Also, never perform the any of the below on a production database that is currently being used unless absolutely necessary. Do your optimization on a development or test database, preferably one that mirrors your production environment.

Explain Plans

The first thing you should do when addressing performance issues on your database is to run an explain plan. The exact syntax for your database may vary but usually you just add the word "explain" in front of your query. This will give you a dump of how the query optimizer in your database will execute the query. You can also put an "explain analyze" in front on some databases. Using "analyze" will not only run the explain plan but will actually run the whole query on the database. If your query is taking hours to run you will NOT want to do this because you will have to actually wait hours to get the report. I generally start with an "explain" and if that is not enough, add the "analyze".

EXPLAIN ANALYZE
SELECT
    blog.blog_id,
    blog.blog_name,
    blog_series.blog_series_id,
    blog_series.blog_series_name,
    blog_post.blog_post_id,
    blog_post.blog_post_name,
    blog_topic_list.blog_topics
FROM blog_post
-- Joins up the ERD
INNER JOIN blog ON (blog.blog_id = blog_post.blog_id)
LEFT OUTER JOIN blog_series ON (blog_series.blog_series_id = blog.blog_series_id)
-- Joins down the ERD
LEFT OUTER JOIN (
    SELECT
        blog_post_blog_topic.blog_post_id AS blog_post_id,
        join(blog_topic.blog_topic_name, ', ') AS blog_topics
    FROM blog_post_blog_topic
    INNER JOIN blog_topic ON (
        blog_topic.blog_topic_id = blog_post_blog_topic.blog_topic_id
    )
    GROUP BY blog_post_blog_topic.blog_post_id
) AS blog_topic_list ON (
    blog_topic_list.blog_post_id = blog_post.blog_post_id
)
WHERE blog_post.blog_post_id IN (
    SELECT blog_post.blog_post_id
    FROM blog_post
    WHERE blog_series_id IS NULL
    
    UNION
    
    SELECT blog_post.blog_post_id
    FROM blog_post
    INNER JOIN (
        SELECT
            blog_series_id,
            min(blog_post_dt) AS min_blog_post_dt
        FROM blog_post
        GROUP BY blog_series_id
    ) AS blog_posts_to_keep ON (
        blog_post.blog_series_id = blog_posts_to_keep.blog_series_id
        AND
        blog_post.blog_post_dt = blog_posts_to_keep.min_blog_post_dt
    )
)
;


The output from this varies by database. However, you will want to look for the "cost" in your report. Look for places where the cost suddenly jumps from a low value to a high value. This will tell you where in the run of your query the database is having issues.

Also, your explain plan will typically change as the amount of data in your database grows. When you are testing your query for what will happen in the future, you will need to add test data to the database so your explain plan will reflect what will happen as your database grows.

You can also run the explain plan on sub-queries. I usually resort to this if the explain plan is rather large and I am having difficulty optimizing the whole thing. This can be a rabbit trail however.
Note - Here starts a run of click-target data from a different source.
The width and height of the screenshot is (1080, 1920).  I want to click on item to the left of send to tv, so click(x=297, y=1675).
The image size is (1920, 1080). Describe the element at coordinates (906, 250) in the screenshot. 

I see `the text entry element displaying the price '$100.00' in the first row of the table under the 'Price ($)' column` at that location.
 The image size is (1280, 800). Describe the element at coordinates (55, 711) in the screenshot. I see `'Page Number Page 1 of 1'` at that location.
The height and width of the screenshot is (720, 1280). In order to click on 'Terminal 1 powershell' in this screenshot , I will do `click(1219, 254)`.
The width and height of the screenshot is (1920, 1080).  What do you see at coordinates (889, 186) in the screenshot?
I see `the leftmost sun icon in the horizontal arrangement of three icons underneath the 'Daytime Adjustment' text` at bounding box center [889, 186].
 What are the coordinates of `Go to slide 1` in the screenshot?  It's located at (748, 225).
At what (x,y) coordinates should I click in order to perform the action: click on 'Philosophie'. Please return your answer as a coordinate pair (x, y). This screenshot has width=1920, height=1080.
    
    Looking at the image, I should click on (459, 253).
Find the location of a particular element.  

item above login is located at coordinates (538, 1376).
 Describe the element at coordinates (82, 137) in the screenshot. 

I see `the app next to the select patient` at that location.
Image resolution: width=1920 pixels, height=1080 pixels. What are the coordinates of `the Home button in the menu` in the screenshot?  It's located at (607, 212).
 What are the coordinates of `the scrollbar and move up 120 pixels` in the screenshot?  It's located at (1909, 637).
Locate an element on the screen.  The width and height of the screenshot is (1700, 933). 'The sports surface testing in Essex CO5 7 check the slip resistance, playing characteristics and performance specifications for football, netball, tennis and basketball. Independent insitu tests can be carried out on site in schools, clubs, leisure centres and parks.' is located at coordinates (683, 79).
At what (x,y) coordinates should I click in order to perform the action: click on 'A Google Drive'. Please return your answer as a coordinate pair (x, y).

If your query will require a major restructuring, you may have to discard your sub-queries for more optimized ones or even merge their function with other sub-queries, joins or filtering in the query.

Indexing

The first thing we tackle when having performance concerns is to start indexing columns. Your explain plan will show you where you need indexes. The most common places to add an index is on columns that are in a WHERE clause, in an ORDER BY, in a GROUP BY or in a join. You should always index columns that are used for sorting. Even after indexing a column, check your explain plan and make sure the query optimizer is using your index.

Temp or Cache Tables

If you find that your performance problems are on derived column values, you may need to break your report up into mini reports that do a "SELECT .... INTO ...." which run a piece of your query and pump the data into a temporary or cache table. Then you can add indexes on the temporary or cache table so your subsequent queries will report off the derived values after they have been properly indexed. We have taken reports that take an hour or more to run, broken them down into a series of several cache tables and brought the run time down to seconds.

Reporting Database

If you find that your reports do not need to display real time data, you can easily create a reporting database on a separate server that runs off nightly, weekly or monthly backups. Most management reports for large businesses work well this way. It is rare for managers to need real time / live data. If it is less than 24 hours old it is good enough to make business decisions.

An offshoot of using a reporting database would be to run the reports themselves nightly and save off the results. This way when someone wants to see the report, they don't actually query the database. Managers love this as their report comes up instantly no matter what. It also allows you to monitor performance more predictably as you simple check how long the nightly reports took each morning and if they exceed a certain threshold you deal with it then. Usually these types of reports are set up to run off a reporting database and not the live database.

Reorganizing Queries

If you like puzzles you are likely to love this part of the report writing job. We have found it bizzar just how certain reshuffling of a query can cause the run time to change.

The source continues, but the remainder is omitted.